** Your objective **
Give as output the line that contains "Beratung (157, 465)", followed by every remaining line of the entries, unchanged and with nothing added.

** Data for review **

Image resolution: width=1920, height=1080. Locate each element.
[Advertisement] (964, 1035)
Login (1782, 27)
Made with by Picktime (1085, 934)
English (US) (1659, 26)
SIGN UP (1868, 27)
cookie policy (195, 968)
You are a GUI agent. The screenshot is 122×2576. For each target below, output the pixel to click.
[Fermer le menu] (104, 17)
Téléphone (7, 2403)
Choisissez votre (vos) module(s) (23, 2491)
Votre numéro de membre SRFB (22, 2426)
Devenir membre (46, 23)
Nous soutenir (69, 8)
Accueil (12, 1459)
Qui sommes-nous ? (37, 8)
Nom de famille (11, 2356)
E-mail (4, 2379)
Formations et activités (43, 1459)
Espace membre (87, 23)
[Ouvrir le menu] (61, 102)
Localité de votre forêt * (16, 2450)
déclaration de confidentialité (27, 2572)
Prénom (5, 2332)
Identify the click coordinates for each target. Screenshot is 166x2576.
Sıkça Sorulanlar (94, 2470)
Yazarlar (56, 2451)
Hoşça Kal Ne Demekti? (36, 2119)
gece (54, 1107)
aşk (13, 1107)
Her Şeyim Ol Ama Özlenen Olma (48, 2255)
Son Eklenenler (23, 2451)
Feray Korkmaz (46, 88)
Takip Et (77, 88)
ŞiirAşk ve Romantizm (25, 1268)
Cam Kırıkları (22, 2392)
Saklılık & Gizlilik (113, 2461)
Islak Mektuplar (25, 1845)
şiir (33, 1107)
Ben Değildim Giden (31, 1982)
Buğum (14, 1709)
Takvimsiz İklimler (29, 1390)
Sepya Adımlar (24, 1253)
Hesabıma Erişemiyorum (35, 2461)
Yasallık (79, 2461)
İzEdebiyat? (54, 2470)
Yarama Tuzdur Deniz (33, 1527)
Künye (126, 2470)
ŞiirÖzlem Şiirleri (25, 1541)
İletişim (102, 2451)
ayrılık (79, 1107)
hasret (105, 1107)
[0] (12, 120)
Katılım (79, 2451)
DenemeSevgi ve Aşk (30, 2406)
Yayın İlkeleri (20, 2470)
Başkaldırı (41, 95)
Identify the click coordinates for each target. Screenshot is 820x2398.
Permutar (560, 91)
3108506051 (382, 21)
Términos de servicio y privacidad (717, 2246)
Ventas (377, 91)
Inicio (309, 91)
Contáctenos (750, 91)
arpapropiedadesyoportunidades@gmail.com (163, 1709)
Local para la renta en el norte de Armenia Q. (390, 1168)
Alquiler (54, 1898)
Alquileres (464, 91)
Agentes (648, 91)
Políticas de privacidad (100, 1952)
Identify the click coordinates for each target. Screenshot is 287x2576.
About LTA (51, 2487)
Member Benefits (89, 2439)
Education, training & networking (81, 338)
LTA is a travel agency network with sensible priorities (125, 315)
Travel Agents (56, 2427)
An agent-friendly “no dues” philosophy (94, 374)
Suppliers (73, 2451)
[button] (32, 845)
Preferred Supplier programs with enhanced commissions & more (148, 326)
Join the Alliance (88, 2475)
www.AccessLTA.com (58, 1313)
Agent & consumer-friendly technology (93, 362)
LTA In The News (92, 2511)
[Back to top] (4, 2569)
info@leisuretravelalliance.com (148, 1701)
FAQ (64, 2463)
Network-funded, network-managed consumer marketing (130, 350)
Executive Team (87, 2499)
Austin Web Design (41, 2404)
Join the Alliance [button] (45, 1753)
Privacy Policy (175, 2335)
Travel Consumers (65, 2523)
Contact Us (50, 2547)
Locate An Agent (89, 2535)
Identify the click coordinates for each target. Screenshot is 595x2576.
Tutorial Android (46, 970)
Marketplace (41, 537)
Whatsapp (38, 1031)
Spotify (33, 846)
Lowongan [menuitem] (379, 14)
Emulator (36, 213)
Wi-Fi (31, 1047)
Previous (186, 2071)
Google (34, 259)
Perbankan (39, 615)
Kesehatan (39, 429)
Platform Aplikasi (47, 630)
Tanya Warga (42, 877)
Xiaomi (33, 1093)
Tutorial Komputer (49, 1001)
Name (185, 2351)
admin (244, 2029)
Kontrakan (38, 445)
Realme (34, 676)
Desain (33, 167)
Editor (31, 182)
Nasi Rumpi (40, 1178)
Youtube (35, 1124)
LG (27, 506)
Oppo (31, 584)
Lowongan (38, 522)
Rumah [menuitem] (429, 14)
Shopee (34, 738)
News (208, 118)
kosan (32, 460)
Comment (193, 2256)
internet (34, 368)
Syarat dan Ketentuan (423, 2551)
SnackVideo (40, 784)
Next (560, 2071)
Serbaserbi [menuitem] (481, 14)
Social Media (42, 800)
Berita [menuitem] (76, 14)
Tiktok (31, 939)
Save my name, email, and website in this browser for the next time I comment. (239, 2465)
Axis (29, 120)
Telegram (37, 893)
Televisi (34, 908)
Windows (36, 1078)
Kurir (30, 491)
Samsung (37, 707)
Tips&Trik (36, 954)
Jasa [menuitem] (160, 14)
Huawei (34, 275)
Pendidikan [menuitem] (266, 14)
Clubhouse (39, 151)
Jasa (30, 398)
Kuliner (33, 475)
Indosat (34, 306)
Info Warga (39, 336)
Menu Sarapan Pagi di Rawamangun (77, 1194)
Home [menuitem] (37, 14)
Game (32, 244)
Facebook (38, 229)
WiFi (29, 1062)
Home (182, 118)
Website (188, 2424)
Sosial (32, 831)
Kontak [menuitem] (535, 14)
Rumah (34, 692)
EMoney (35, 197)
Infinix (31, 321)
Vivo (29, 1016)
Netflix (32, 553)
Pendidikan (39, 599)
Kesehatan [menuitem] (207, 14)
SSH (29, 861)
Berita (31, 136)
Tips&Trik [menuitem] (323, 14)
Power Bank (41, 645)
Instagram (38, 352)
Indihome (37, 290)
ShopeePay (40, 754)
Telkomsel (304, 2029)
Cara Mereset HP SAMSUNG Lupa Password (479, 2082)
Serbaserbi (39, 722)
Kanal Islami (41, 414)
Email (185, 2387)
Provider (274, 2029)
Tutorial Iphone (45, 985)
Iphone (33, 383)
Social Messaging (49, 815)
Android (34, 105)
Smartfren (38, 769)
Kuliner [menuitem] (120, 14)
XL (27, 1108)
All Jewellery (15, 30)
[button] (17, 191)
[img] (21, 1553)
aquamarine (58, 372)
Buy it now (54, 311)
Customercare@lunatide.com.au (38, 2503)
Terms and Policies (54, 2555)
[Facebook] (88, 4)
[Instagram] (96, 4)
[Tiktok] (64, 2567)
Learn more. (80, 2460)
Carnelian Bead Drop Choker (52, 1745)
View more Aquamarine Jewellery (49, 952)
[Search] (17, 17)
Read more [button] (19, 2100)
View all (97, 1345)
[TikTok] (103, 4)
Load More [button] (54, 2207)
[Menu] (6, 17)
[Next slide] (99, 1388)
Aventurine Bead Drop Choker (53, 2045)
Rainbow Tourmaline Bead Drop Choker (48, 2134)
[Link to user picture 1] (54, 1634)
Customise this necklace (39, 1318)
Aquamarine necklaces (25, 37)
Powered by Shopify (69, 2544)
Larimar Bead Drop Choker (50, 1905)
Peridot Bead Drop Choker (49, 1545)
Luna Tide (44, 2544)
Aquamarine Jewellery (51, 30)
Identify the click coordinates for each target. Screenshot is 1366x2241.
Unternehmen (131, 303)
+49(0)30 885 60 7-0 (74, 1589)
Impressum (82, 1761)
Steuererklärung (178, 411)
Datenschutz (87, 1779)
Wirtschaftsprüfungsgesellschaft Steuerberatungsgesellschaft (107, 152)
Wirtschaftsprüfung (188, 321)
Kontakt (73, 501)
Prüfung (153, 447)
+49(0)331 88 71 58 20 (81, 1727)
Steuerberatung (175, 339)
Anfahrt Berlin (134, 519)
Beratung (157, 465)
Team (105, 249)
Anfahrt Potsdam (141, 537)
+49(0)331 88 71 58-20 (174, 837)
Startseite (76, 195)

** Solution to this exercise **
Beratung (157, 465)
Team (105, 249)
Anfahrt Potsdam (141, 537)
+49(0)331 88 71 58-20 (174, 837)
Startseite (76, 195)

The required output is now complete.